[Element lookup records]
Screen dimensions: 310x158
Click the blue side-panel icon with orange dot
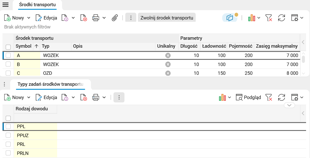[230, 18]
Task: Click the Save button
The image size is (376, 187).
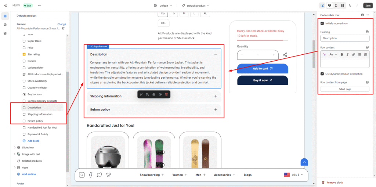Action: tap(368, 6)
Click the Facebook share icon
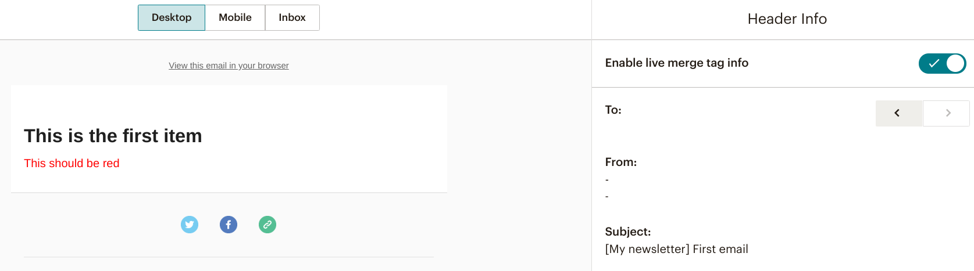974x271 pixels. point(229,225)
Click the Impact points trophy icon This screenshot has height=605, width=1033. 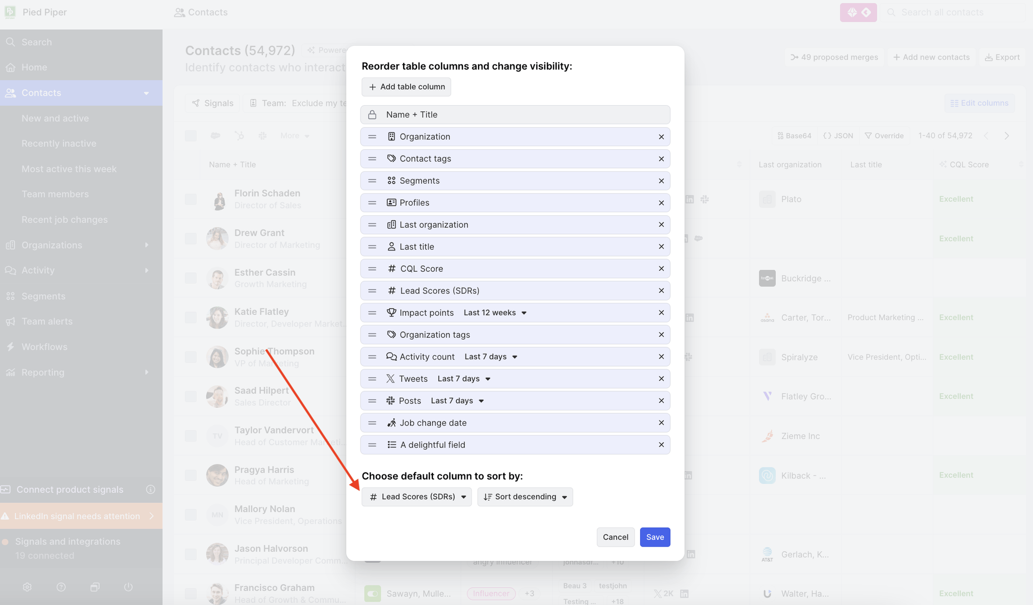pos(391,313)
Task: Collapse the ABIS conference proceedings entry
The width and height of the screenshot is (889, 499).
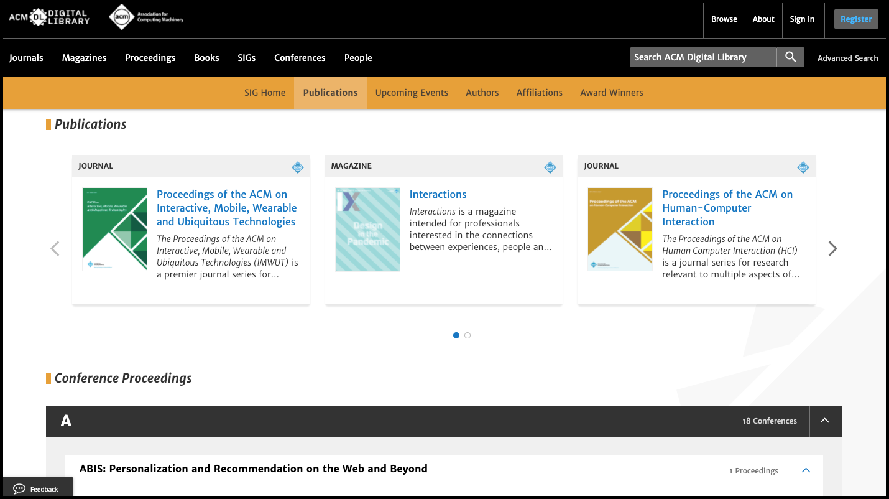Action: pyautogui.click(x=806, y=470)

▶ **What you will do**
Show each line in the records where the word "Task" appears.

▶ **The output**
Task: Click the Save button
Task: Collapse the ABIS conference proceedings entry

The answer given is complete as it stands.